Vitamina extra para encarar el nuevo mandato
Ahora o nunca. Mestre está convencido de que estos días bisagra entre sus dos mandatos son el momento justo para replantear su vinculación con el poderoso Suoem.
El triunfo electoral propio del pasado 13 de septiembre, más el encumbramiento de su socio Mauricio Macri en la Casa Rosada, parecen haber tenido en el intendente Ramón Mestre el mismo efecto que la poderosa lata de espinacas en el entrañable Popeye el Marino.
Con una musculatura política más consistente, ahora el intendente encara el cierre de su primera gestión con un fuerte posicionamiento frente al Suoem.
Sorprendió a todos con la idea intempestiva (nunca antes dio indicios de ella) de crear un ente autárquico superpoderoso, con amplias facultades para encarar obras y servicios, que puso en pie de guerra al Suoem. El gremio no dudó en identificar esa avanzada como “un municipio paralelo” y se pintó la cara para la guerra.

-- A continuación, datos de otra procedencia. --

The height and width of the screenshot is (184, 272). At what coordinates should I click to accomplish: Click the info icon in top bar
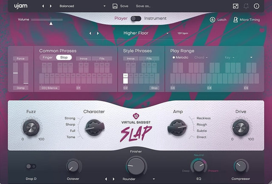pos(256,6)
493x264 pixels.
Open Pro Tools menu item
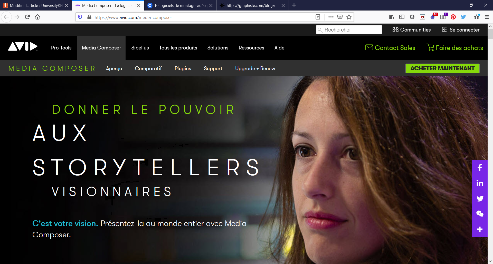(61, 48)
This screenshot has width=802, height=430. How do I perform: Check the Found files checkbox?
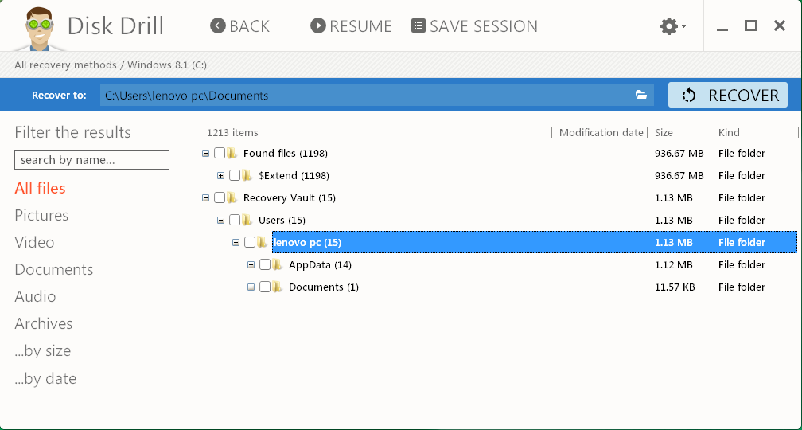(x=220, y=154)
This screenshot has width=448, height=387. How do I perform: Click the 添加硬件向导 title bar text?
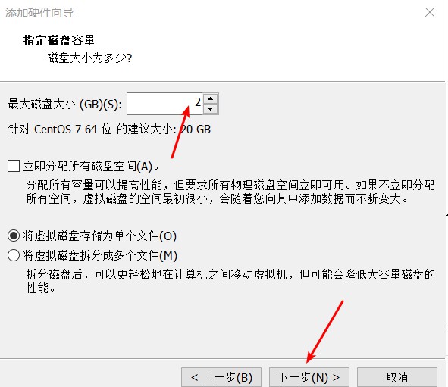coord(39,13)
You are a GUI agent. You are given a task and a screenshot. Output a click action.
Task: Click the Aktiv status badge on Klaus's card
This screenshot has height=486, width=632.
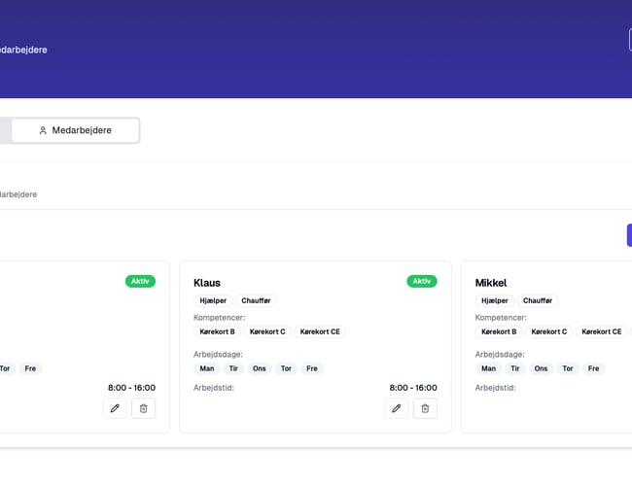tap(421, 281)
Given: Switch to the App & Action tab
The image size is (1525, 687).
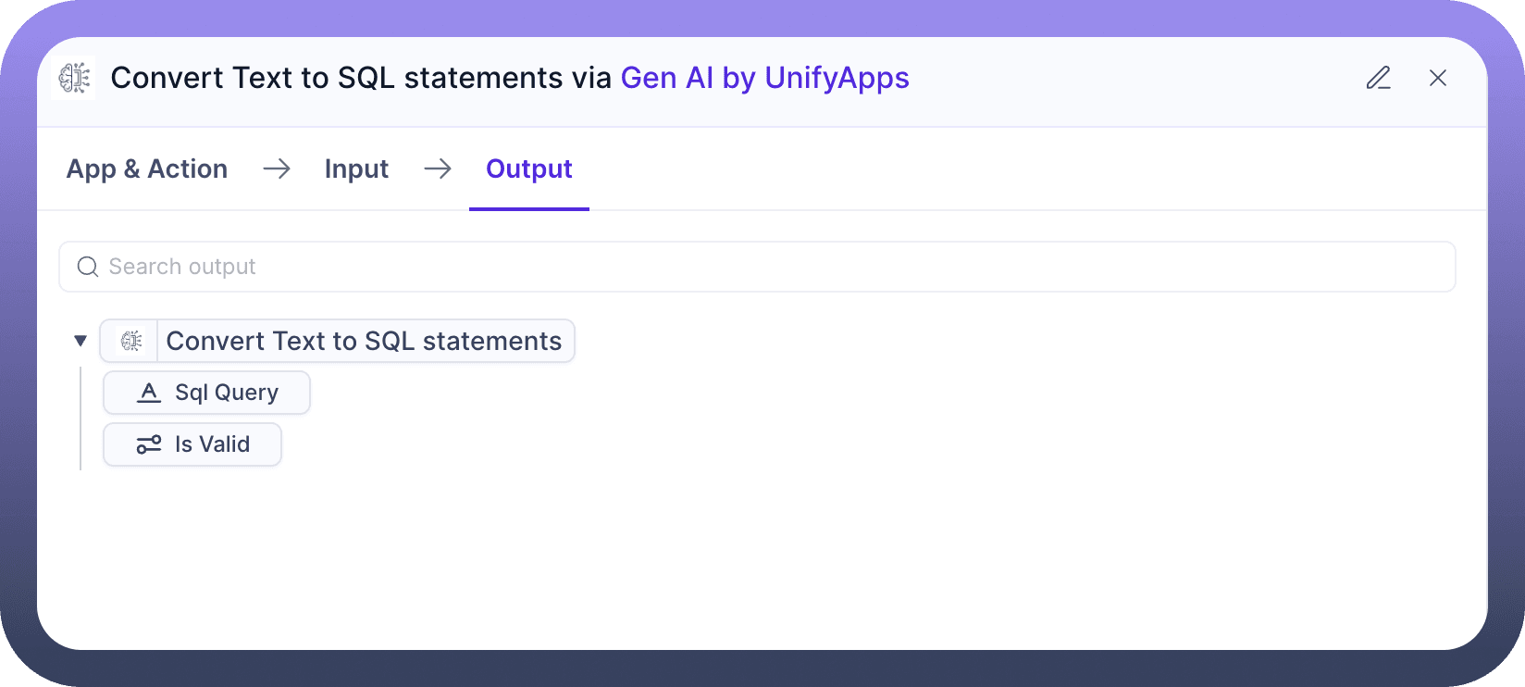Looking at the screenshot, I should (147, 169).

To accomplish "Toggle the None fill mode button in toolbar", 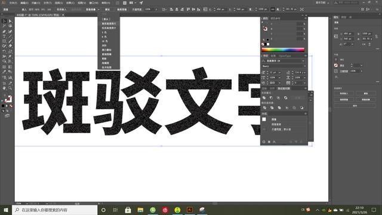I will (11, 106).
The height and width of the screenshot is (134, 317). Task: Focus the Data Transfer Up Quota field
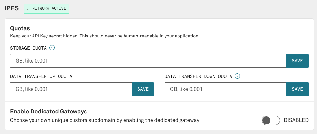click(71, 89)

La apuesta de máxima del oficialismo, en algún punto sobreactuada, derivó luego en un ente mucho más acotado, que terminó blanqueando su objetivo real: convertirse en el salvavidas para el naufragio de la licitación del servicio de higiene urbana, que desde hace dos años navega en la indefinición.
Esa será la primera y principal función del flamante Esop. Pero en el proceso legislativo para alumbrar ese ente, a Mestre se le abrió la puerta que en cierto modo esquivó en los últimos cuatro años: el de la confrontación cuerpo a cuerpo con el Suoem.

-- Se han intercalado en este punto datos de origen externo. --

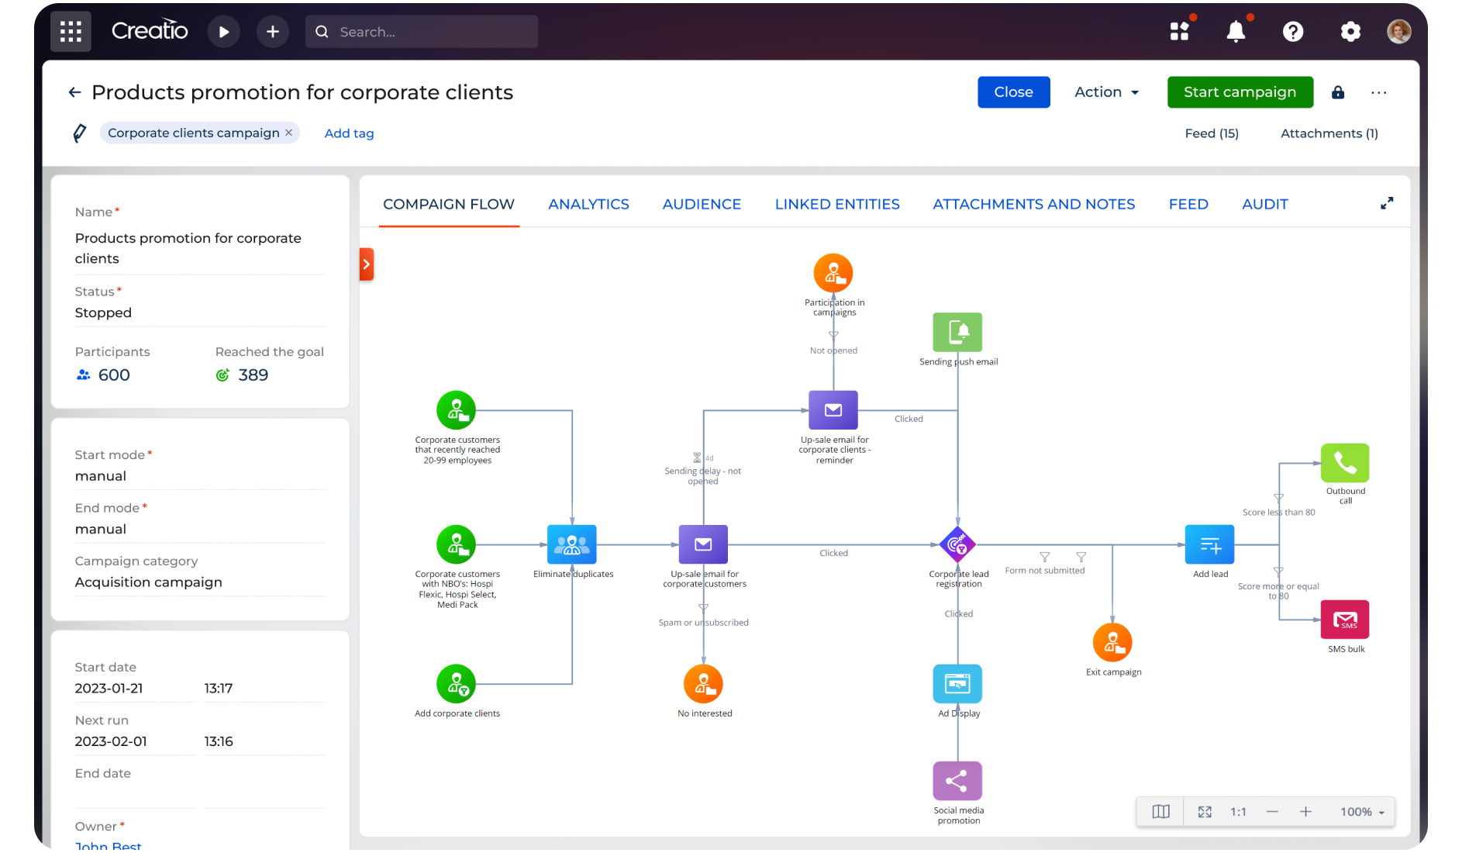1462x853 pixels.
Task: Click the notifications bell icon
Action: [x=1236, y=32]
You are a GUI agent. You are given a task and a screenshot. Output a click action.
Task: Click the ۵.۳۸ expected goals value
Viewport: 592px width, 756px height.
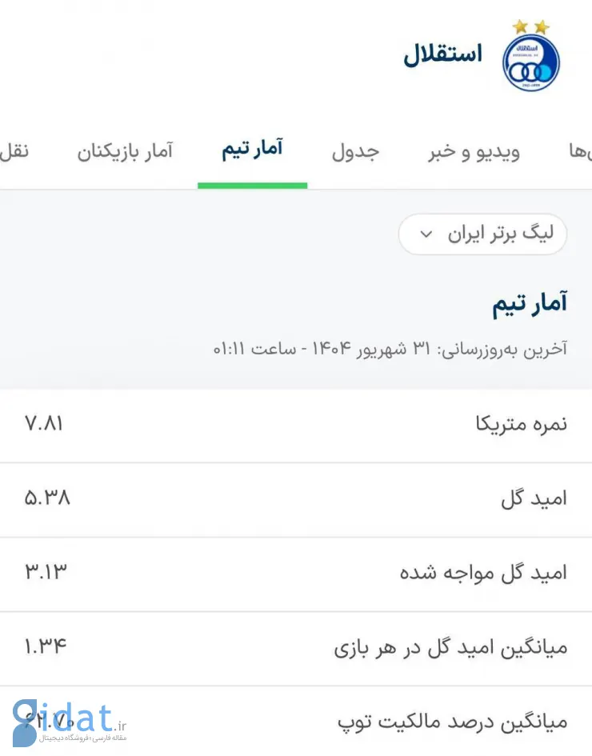tap(47, 498)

Llegó al Palacio 6 de Julio en 2011, precedido de una campaña en la que prometía mano dura contra el gremio. La realidad marcó que lo que hizo fue intercambiar golpes, avanzar hasta donde pudo, ceder, negociar, y volver a acordar.
Ahora, al calor del conflicto por el Esop, parece que esa lógica cambió y luce dispuesto a ir a fondo: aprobó igual el ente, descuenta días no trabajados e intenta limitar asambleas.
Como está planteada, esta puja parece tener perfil fundacional para la gestión que empezará el 10 de diciembre. Los próximos días serán esclarecedores respecto de si está naciendo un nuevo trato del Ejecutivo para con el Suoem, o si todo se diluirá en una arremetida pasajera, alimentada por las mieles del éxito electoral.